Instructions to follow: Count the lines below that contain the word "will", and report only that number.

[[ Supplied material, beginning ]]

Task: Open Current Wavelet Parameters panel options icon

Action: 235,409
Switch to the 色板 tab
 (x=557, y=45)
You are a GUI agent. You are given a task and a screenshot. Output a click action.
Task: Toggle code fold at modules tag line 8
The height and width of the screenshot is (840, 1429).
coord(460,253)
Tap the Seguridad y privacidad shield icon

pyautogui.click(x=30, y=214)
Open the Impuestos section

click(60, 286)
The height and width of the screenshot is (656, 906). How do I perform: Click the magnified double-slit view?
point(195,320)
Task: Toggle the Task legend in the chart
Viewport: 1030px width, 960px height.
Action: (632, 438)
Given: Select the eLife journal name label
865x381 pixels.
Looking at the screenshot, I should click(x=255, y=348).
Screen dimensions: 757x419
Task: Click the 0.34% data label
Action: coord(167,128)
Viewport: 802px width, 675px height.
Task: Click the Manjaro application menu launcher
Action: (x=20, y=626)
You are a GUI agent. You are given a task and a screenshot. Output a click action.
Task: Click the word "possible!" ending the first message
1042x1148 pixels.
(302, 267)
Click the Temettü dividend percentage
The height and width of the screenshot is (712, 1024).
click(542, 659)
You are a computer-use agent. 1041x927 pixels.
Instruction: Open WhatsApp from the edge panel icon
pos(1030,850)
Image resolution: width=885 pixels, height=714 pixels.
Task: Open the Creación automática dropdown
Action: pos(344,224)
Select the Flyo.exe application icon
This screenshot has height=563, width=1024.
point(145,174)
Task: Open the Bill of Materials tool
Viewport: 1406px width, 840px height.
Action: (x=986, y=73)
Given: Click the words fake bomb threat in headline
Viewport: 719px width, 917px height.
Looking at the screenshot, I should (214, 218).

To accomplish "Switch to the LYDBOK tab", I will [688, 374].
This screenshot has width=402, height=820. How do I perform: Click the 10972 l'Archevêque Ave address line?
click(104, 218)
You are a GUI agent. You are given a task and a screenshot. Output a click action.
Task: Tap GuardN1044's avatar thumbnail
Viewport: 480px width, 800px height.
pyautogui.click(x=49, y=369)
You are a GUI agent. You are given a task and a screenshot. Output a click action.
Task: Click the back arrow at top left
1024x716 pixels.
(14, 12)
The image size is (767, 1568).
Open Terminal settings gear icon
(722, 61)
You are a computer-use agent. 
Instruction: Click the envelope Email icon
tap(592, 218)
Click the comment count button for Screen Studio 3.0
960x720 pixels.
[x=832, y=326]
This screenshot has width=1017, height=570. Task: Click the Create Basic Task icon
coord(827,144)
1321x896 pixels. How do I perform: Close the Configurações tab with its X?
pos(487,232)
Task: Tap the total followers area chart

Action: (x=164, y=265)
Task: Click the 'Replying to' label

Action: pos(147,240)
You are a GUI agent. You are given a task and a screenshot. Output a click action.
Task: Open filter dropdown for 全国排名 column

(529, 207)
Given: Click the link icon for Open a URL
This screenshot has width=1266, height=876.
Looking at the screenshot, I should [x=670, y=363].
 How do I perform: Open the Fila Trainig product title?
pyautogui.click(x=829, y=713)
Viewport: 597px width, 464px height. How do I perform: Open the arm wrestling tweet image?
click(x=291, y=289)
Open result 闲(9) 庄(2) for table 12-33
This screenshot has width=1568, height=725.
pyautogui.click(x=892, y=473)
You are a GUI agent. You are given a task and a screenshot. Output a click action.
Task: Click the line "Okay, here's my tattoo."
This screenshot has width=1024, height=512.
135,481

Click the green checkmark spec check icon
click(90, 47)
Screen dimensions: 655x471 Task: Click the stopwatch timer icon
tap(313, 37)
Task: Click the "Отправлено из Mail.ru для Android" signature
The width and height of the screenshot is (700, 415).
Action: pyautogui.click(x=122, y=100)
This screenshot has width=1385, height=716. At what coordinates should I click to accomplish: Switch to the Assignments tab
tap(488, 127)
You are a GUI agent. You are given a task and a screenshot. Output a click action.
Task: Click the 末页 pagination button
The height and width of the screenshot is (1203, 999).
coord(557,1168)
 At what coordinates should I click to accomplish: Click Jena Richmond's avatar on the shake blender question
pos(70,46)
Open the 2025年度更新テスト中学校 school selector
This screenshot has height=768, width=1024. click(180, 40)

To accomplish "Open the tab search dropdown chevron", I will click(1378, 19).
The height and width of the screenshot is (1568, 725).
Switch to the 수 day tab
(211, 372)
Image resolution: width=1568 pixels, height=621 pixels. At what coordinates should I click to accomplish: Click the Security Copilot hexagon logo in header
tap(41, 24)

[[ Supplied material, end ]]

The completed task: 2